Levinson flushed, then stepped out of the kitchen and went up the stairs. Mannering waited until he heard his footsteps overhead. The bell rang again, harsh, urgent. He went slowly to the front hall, wishing that there was a way in which he could see who it was before opening the door. He waited until the third ring, then heard a metallic sound at about waist level. A streamer of light came in through the letter box, and he heard a man call: “Sara! Let me in. Sara!”

Mannering opened the door.

A man gasped in surprise, and backed away hastily, still at the crouch.

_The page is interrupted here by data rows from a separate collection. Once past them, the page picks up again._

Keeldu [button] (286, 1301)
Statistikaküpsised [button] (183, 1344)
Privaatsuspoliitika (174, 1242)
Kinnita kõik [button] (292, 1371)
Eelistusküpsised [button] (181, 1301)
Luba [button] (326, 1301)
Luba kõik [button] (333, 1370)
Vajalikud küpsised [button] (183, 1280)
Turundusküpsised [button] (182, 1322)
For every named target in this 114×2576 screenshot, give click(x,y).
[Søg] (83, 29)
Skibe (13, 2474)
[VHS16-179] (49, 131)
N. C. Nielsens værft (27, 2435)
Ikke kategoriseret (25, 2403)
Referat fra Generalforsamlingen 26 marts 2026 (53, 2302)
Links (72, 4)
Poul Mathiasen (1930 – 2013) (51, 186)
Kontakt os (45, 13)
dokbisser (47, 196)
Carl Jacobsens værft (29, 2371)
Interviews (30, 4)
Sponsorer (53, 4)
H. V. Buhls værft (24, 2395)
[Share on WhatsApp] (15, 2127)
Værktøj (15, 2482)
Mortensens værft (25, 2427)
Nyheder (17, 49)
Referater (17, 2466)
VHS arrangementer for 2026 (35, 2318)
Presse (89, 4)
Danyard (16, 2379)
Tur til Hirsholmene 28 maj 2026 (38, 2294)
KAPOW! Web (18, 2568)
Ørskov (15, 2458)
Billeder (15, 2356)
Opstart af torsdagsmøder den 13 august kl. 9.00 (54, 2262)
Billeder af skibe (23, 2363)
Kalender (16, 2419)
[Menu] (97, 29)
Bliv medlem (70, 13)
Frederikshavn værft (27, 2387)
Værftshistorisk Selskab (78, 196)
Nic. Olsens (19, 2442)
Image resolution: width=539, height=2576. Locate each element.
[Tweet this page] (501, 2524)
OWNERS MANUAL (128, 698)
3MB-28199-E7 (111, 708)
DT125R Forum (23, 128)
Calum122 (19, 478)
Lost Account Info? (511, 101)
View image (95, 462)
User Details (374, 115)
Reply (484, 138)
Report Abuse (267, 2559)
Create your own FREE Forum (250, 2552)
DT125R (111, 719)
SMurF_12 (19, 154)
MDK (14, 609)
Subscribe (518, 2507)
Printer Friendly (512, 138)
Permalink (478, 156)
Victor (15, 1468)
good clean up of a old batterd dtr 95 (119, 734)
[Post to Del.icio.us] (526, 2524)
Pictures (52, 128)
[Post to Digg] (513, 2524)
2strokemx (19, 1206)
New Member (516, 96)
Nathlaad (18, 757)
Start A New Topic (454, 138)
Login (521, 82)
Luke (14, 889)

The first thing Mannering noticed was his nearly bald head, the next his round, plump face, the next his untidy shirt, collar, and tie. He missed a step, stumbled, grabbed at the wall to save himself, and slowly straightened up.

“Who—who—are you?” he demanded. His voice was unexpectedly deep; he had the look of a man who was likely to squeak. “I—I want to see Miss Gentian.”

“Miss Gentian's not well,” Mannering told him. “I don't think she'll be able to see anyone for two or three hours. Would you like to—”

“Ill? Sara?
Ill
? She was perfectly all right this morning. What's happened? Are you a doctor?”

“No, but I can understand you wanting a doctor, if you still think it's a matter of life and death.” Before the man could speak, he went on roughly: “Why did you telephone me about Miss Gentian and the Mogul Swords of Victory?”

As he was speaking, he felt sure that this was the man who had telephoned and warned him against giving Sara her own way.